Total energy of electromagnetic waves in vacuum is given by the relation (A) \(\frac{1}{2} \cdot \frac{E^{2}}{\varepsilon_{0}}+\frac{B^{2}}{2 \mu_{0}}\) (B) \(\frac{1}{2} \varepsilon_{0} E^{2}+\frac{1}{2} \mu_{0} B^{2}\) (C) \(\frac{E^{2}+B^{2}}{c}\) (D) \(\frac{1}{2} \varepsilon_{0} E^{2}+\frac{B^{2}}{2 \mu_{0}}\)

Short Answer

Expert verified
The correct expression for the total energy of electromagnetic waves in a vacuum is (D): \( u = \frac{1}{2} \varepsilon_0 E^2 + \frac{B^2}{2 \mu_0} \).

Step by step solution

01

Identify the expressions for energy density of electric and magnetic fields

In an electromagenetic wave, the energy is stored in both electric and magnetic fields.
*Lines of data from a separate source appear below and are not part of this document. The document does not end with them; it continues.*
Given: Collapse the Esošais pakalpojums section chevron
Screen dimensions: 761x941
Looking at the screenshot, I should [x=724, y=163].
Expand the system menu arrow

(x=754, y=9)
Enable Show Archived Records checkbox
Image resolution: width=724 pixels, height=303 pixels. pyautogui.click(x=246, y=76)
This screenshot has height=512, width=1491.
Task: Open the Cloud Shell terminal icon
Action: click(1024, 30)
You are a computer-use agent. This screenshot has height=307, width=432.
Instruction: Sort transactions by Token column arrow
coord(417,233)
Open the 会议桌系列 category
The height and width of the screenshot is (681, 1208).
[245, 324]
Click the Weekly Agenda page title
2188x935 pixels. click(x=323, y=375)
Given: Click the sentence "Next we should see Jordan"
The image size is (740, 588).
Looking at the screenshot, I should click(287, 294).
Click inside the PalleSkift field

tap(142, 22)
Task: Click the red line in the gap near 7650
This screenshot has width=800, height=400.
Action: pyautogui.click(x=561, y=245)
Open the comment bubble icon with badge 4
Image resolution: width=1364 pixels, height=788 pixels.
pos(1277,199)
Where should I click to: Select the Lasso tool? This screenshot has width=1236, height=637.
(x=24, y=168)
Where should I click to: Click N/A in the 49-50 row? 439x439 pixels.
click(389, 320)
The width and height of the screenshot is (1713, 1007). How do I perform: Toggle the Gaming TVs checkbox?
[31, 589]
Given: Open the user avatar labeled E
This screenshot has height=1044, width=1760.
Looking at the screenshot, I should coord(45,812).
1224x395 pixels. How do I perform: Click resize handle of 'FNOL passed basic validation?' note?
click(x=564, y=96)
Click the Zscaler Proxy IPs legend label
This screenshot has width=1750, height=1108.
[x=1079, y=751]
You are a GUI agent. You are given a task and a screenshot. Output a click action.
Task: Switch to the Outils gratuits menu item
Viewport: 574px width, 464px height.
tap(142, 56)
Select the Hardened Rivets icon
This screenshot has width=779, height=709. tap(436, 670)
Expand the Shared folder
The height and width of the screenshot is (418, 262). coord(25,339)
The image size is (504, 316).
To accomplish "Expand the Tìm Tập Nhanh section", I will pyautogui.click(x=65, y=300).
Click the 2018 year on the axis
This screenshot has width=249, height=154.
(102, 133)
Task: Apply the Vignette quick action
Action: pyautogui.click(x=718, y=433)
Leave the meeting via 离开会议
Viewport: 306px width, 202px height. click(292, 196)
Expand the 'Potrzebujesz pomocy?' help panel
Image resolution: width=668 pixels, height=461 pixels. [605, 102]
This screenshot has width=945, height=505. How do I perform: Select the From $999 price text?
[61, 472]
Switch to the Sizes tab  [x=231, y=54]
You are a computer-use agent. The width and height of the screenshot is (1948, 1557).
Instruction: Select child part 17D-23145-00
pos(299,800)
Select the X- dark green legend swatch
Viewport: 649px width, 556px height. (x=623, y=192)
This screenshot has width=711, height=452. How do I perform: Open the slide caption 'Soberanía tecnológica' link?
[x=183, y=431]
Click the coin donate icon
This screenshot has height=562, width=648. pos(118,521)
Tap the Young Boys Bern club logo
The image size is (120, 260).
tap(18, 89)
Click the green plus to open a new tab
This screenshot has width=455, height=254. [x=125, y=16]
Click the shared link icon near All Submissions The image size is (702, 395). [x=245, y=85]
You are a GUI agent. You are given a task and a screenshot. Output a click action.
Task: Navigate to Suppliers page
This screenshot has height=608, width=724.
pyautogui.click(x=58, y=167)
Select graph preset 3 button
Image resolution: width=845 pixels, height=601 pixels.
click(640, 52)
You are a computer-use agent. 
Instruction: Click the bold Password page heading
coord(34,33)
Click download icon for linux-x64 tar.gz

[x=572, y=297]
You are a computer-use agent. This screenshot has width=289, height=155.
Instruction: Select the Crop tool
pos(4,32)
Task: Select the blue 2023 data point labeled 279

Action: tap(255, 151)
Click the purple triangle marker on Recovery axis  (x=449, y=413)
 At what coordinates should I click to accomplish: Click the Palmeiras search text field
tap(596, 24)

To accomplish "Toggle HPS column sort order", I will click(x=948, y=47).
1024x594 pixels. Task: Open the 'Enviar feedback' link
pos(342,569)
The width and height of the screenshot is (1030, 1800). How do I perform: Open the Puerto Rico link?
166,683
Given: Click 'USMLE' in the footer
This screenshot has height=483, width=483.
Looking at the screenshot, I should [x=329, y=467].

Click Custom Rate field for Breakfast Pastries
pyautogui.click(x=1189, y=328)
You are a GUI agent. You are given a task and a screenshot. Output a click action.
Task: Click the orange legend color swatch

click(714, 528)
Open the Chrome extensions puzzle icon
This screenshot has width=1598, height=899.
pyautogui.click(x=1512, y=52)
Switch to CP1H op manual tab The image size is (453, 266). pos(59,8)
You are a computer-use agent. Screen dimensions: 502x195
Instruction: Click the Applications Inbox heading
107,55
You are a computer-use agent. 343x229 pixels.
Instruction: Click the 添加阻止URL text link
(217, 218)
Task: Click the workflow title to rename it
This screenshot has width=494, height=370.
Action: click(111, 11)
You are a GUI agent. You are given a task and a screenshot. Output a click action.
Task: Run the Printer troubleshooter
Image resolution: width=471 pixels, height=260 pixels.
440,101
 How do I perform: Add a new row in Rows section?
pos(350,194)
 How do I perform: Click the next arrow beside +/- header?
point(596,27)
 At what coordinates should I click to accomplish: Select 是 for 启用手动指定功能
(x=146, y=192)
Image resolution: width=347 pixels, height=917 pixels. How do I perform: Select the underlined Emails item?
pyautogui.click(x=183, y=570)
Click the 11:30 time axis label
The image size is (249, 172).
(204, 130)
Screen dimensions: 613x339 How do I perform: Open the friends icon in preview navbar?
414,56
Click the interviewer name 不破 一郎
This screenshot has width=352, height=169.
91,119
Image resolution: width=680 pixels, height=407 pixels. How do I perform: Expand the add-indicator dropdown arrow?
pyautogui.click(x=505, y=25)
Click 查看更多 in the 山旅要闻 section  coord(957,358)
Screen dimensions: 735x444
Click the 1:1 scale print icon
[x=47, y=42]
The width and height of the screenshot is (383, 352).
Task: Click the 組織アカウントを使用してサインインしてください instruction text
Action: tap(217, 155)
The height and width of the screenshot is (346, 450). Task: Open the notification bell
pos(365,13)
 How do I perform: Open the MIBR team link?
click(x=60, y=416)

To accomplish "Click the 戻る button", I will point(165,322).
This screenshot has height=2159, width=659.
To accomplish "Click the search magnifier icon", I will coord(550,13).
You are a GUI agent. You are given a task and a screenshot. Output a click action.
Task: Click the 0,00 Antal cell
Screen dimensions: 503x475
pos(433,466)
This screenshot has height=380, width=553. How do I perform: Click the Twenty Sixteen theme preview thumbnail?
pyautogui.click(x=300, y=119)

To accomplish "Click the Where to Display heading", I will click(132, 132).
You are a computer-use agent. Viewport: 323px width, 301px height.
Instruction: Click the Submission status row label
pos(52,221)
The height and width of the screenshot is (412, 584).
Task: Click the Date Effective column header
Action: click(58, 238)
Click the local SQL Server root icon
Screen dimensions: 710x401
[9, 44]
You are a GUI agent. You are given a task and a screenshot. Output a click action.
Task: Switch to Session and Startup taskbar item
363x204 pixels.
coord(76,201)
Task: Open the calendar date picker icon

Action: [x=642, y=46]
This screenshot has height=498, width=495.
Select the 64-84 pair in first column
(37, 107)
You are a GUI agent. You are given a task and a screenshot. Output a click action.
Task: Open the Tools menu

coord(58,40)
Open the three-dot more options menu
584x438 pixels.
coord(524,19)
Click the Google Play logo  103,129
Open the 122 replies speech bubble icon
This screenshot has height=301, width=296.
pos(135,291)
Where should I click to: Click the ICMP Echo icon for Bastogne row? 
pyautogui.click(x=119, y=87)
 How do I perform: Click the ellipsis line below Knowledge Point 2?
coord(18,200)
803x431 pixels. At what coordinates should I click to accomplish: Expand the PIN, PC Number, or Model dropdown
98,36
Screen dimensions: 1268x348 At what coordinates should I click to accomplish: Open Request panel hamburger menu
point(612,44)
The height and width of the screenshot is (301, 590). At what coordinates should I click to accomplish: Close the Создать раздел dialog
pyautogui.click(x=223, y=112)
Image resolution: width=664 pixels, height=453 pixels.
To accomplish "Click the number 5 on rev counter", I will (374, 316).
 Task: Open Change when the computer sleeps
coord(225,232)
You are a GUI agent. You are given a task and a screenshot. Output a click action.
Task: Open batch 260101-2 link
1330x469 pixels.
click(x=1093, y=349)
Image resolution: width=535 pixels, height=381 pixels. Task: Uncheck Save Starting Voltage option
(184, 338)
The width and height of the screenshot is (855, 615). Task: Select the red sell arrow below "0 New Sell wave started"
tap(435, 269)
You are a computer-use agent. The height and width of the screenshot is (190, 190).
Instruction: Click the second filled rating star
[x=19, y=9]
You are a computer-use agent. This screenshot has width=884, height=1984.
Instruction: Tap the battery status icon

The energy densities for electric and magnetic fields are given by the relations: Electric field energy density: \( u_{E} = \frac{1}{2} \varepsilon_0 E^2 \) Magnetic field energy density: \( u_{B} = \frac{1}{2} \frac{B^2}{\mu_0} \)
02

Combine the expressions for total energy density

The total energy density in an electromagnetic wave is the sum of the energy densities of the electric and magnetic fields: Total energy density: \( u = u_{E}+u_{B} \) Substitute the expressions for \(u_{E}\) and \(u_{B}\) from Step 1: Total energy density: \( u = \frac{1}{2} \varepsilon_0 E^2 + \frac{1}{2} \frac{B^2}{\mu_0} \)
03

Compare the expression with the given options

By examining the derived expression for total energy density, we can see that our expression matches with option (D): Total energy density: \( u = \frac{1}{2} \varepsilon_0 E^2 + \frac{B^2}{2 \mu_0} \) Therefore, the correct expression for the total energy of electromagnetic waves in a vacuum is (D).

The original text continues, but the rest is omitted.